- Task objective -
All lines from the one with "Powered by Shopify (388, 1689)" to the end of the listing below are to be transcribed exactly; both end lines are included, and no other lines are.

- Source material -
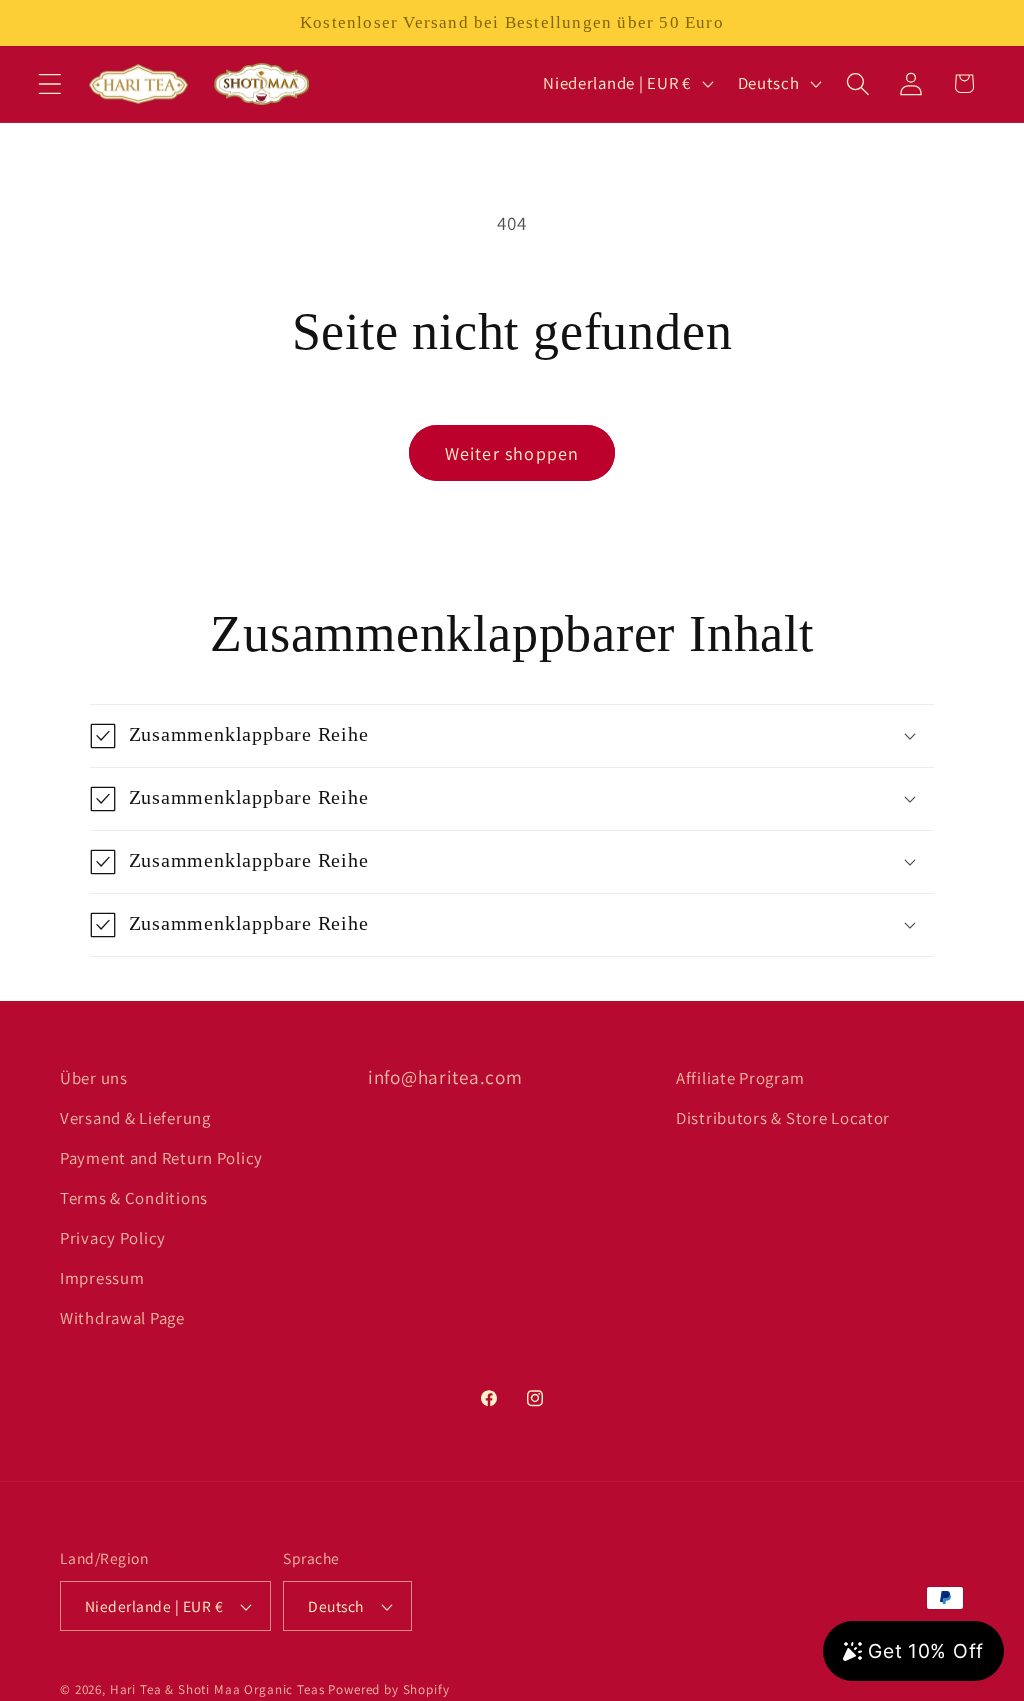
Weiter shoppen (512, 453)
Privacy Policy (113, 1238)
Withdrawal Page (122, 1318)
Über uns (94, 1078)
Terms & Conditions (134, 1198)
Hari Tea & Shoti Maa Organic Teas (217, 1689)
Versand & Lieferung (135, 1118)
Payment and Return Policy (161, 1158)
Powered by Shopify (388, 1689)
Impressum (102, 1278)
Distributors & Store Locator (783, 1118)
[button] (50, 83)
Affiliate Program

- Answer to the problem -
Powered by Shopify (388, 1689)
Impressum (102, 1278)
Distributors & Store Locator (783, 1118)
[button] (50, 83)
Affiliate Program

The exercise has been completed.